Testimonies from asylum-seekers who have depart to Rwanda and Uganda states that these countries are unsafe and many have risked their lives. UNHCR said it had spoken to 80 people who were flown with the $3,500 to Rwanda before heading north, travelling to Rome through conflict zones in South Sudan, Sudan and Libya.

"Along the way they suffered abuse, torture and extortion before risking their lives once again by crossing the Mediterranean to Italy", UNHCR said in a statement, explaining that its staff interviewed the migrants in Rome.

“Contrary to these claims, I have heard many claims that the arrangements we have set with the third country assures the personal security of those who leave here. They receive permits for housing, work and the chance to integrate into the country,” Netanyahu reaffirmed at his cabinet meeting on Sunday.

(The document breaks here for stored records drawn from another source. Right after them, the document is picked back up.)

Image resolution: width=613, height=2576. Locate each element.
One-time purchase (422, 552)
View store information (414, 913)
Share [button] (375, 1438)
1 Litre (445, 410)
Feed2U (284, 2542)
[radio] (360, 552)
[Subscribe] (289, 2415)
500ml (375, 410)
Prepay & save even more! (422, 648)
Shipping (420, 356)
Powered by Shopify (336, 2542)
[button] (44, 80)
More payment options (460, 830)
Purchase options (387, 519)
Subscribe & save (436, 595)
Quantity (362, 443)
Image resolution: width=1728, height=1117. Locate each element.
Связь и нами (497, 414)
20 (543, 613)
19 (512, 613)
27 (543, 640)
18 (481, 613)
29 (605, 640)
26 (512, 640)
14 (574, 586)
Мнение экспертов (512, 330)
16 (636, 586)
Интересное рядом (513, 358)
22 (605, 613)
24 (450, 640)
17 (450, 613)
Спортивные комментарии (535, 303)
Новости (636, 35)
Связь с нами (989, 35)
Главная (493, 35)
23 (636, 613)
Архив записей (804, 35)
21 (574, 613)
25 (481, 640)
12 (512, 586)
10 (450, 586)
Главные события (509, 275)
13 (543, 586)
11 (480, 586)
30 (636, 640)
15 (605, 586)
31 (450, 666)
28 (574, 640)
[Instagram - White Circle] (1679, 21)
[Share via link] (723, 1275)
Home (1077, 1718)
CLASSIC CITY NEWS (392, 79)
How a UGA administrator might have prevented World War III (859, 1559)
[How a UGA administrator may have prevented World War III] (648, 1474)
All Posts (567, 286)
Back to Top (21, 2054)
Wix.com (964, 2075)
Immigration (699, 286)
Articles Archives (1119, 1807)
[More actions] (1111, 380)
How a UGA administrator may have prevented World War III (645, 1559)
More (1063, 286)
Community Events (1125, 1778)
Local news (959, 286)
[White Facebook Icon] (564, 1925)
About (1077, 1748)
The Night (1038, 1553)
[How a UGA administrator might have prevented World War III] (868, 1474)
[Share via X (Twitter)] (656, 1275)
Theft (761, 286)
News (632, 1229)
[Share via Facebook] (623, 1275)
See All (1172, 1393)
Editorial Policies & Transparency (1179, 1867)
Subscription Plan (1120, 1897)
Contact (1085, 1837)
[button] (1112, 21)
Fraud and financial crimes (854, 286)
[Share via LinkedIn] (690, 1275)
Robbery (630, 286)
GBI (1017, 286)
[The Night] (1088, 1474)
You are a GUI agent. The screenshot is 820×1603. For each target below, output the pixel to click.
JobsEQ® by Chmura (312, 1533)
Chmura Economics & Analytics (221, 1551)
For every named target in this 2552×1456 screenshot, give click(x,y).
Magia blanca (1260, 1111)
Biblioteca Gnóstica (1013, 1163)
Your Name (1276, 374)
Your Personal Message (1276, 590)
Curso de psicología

Citing the choice provided by the Israeli government the document also adds, “if he agrees to go, a flight will be arranged as soon as possible. If he refuses, he will have a hearing at which time he can state his objections.” If there is “no substance” to their claim then the migrant will be imprisoned.

Menahem KAHANA (AFP/File)

Twenty eight year-old Asmait Merhatsion, an Eritrean asylum-seeker told i24NEWS that she is choosing to stay. “There is persecution in Eritrea, they are killing us and putting us in prison,” the mother-of-one said, “if I leave Israel, it is difficult, I do not want to take my child to die.”

Israel claims that most of those claiming asylum are in fact economic migrants. In the cabinet meeting Netanyahu said, “we are not acting against refugees. We are acting against illegal migrants who come here...for work needs. Israel will continue to offer asylum for genuine refugees.”

Speaking in opposition to those condemning his decision, including the 470 academics that signed a joint letter against him. “This policy is in complete compliance with the directives of the Supreme Court and international law; therefore, there is no basis to the claims being made against us,” Netanyahu stated.